## Exercise objective
Take every line containing "profile" out of the records.

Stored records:
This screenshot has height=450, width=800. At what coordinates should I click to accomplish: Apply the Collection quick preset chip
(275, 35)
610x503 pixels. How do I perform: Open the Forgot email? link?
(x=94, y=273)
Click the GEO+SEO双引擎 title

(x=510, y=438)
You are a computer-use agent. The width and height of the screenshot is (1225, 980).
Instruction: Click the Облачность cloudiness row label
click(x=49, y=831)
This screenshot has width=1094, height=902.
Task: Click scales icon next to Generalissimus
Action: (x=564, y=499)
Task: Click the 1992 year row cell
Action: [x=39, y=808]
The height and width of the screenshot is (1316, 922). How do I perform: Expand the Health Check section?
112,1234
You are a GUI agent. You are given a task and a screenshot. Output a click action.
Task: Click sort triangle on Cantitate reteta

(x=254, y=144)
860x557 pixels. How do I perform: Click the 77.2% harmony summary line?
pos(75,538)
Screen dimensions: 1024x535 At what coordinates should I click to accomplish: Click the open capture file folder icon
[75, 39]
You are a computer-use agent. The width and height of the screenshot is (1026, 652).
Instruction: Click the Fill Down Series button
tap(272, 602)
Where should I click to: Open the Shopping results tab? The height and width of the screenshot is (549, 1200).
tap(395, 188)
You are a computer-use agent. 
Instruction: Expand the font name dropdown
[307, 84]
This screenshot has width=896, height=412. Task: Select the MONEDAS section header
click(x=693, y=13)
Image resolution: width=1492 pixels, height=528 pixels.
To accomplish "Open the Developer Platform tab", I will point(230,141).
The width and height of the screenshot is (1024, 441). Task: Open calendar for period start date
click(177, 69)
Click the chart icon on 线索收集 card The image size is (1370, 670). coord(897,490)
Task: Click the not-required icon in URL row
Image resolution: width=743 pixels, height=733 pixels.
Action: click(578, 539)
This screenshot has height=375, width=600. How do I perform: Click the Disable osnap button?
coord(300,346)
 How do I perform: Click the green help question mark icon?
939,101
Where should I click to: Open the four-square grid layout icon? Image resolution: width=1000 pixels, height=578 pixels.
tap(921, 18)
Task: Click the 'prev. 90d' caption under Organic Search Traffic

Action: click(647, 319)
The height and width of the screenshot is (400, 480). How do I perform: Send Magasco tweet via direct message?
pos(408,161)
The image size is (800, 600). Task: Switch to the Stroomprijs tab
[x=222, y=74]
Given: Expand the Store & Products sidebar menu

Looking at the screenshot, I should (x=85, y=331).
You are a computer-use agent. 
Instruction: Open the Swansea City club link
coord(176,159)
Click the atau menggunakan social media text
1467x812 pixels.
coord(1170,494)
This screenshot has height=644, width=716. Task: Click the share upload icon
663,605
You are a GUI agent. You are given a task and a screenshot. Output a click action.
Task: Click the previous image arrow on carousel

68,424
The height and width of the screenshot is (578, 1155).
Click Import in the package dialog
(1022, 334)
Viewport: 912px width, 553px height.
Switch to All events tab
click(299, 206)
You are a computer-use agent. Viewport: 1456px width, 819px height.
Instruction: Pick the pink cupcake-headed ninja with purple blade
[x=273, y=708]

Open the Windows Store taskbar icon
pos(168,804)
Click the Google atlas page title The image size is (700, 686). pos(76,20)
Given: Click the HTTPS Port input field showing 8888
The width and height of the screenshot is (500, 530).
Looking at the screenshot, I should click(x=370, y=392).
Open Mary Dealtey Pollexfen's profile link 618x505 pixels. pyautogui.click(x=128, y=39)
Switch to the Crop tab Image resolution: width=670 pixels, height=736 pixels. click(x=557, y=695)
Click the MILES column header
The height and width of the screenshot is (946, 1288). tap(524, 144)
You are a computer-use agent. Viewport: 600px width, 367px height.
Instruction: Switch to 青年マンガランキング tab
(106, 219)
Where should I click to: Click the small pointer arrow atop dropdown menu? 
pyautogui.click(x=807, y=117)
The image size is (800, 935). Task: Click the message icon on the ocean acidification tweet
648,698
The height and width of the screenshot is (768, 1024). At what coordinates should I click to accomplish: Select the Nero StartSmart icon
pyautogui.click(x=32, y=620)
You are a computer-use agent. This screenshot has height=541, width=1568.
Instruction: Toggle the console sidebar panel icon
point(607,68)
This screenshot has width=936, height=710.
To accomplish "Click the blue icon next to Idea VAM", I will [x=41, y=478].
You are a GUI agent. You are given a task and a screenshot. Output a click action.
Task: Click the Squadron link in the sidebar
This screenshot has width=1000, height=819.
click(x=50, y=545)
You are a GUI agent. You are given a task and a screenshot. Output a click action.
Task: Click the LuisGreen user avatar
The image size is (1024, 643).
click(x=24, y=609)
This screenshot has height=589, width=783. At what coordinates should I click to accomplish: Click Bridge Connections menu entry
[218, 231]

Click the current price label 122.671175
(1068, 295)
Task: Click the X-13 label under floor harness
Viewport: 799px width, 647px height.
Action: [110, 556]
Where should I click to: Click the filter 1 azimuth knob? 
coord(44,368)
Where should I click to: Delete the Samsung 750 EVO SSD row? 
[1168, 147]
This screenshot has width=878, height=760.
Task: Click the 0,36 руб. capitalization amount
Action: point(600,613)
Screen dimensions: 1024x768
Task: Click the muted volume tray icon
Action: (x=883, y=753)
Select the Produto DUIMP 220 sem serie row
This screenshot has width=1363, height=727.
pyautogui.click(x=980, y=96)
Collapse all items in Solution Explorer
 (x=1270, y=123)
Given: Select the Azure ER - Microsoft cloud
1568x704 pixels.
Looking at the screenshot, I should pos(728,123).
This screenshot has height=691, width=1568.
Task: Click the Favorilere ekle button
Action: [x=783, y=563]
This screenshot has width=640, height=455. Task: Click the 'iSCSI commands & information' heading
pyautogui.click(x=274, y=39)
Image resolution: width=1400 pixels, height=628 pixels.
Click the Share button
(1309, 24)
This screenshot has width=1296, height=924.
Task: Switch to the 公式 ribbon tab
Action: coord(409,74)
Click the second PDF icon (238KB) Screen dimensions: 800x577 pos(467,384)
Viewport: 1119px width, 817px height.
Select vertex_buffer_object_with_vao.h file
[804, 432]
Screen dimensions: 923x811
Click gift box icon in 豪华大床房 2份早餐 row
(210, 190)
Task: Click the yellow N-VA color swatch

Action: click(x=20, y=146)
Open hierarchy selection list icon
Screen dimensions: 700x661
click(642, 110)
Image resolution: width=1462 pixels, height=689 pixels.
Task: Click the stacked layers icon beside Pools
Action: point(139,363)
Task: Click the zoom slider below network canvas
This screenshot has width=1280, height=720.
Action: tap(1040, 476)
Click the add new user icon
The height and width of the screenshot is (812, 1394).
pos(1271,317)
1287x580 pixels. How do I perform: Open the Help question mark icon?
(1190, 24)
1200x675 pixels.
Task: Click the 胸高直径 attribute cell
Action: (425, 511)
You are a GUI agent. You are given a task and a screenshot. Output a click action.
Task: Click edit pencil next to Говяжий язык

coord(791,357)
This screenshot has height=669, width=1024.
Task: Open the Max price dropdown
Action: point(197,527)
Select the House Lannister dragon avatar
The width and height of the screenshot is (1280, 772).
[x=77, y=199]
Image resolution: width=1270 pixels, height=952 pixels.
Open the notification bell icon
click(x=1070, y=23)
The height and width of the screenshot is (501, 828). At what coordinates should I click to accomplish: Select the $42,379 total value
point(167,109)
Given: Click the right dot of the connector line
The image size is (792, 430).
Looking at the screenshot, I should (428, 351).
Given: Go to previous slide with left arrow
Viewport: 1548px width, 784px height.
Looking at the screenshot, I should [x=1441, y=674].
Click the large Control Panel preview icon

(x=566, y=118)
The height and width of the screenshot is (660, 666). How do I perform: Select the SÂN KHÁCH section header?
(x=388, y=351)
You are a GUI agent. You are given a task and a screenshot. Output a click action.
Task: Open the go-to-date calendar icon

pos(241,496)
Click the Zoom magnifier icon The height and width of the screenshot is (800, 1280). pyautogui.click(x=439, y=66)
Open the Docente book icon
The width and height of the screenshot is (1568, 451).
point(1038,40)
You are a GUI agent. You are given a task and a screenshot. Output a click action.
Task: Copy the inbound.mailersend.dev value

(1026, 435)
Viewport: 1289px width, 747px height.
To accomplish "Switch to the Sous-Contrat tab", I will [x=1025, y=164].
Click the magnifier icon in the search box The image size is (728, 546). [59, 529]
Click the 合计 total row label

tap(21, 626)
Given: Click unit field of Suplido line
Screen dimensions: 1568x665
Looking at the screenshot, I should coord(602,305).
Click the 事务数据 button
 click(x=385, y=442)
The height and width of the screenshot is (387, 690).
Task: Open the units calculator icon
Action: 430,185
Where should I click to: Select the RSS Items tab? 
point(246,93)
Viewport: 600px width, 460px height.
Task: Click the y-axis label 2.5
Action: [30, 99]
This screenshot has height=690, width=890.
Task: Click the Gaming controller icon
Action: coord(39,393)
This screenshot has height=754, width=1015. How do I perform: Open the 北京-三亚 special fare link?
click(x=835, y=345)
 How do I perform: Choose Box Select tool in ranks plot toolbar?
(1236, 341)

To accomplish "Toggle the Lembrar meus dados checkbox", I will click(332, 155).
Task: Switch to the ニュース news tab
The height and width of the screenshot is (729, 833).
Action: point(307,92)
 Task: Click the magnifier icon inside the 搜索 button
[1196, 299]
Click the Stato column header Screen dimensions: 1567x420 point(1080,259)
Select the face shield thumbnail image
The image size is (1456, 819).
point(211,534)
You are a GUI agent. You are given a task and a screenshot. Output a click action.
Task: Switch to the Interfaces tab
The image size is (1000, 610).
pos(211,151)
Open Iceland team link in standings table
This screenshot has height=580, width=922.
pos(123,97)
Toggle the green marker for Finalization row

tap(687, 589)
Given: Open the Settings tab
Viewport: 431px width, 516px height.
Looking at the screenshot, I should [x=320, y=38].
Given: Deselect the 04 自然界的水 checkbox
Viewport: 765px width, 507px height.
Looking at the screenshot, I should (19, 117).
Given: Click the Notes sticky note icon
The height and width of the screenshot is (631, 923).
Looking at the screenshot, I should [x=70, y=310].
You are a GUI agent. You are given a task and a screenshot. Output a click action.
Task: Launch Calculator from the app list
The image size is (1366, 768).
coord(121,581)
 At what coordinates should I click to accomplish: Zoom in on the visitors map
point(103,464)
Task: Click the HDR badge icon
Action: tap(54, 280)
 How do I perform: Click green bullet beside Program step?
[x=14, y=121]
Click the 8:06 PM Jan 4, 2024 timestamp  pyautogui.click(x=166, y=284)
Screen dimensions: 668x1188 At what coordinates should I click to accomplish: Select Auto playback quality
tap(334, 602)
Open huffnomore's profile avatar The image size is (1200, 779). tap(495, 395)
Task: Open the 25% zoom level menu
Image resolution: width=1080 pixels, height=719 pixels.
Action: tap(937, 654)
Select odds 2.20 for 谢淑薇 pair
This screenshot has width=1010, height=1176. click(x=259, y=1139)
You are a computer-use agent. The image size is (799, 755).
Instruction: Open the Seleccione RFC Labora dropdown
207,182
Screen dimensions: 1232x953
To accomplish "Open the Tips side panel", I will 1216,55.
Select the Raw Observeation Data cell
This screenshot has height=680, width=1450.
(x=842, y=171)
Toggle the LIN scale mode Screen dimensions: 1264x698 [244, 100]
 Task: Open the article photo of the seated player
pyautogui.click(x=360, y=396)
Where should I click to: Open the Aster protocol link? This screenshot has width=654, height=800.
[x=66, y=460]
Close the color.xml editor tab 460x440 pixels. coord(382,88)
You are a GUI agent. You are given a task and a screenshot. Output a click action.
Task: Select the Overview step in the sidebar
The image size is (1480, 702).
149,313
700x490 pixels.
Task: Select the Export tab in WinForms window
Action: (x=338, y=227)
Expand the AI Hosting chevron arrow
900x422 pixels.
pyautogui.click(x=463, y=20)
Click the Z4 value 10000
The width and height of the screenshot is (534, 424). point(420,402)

## Completed task
Open Mary Dealtey Pollexfen's profile link 618x505 pixels. pyautogui.click(x=128, y=39)
Open huffnomore's profile avatar The image size is (1200, 779). tap(495, 395)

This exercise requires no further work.